Reproduce precisely the lines of the listing below, starting with the line that contains "For every named" and stopping after the line that contains "[button] (262, 24)"; include nothing else.

[Opening PROVIDED RECORDS section]

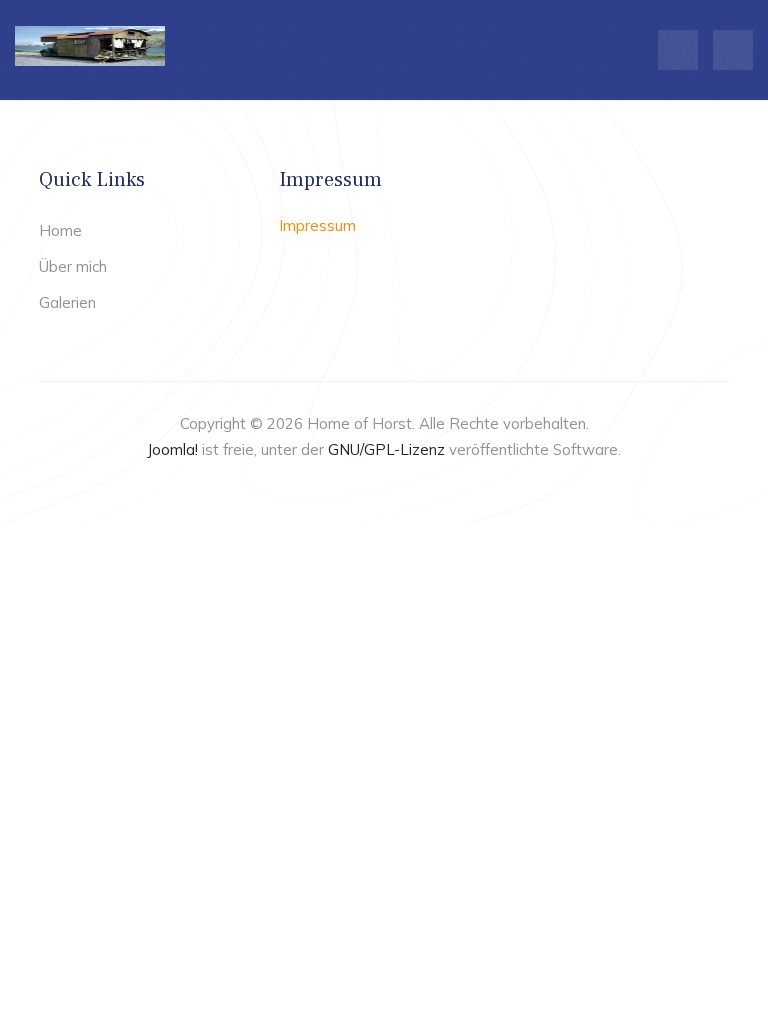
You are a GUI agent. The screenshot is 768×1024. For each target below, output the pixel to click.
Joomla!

[Closing PROVIDED RECORDS section]
[Opening PROVIDED RECORDS section]

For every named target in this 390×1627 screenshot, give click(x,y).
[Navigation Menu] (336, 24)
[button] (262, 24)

[Closing PROVIDED RECORDS section]

= SOLUTION TO THE EXERCISE =
For every named target in this 390×1627 screenshot, give click(x,y).
[Navigation Menu] (336, 24)
[button] (262, 24)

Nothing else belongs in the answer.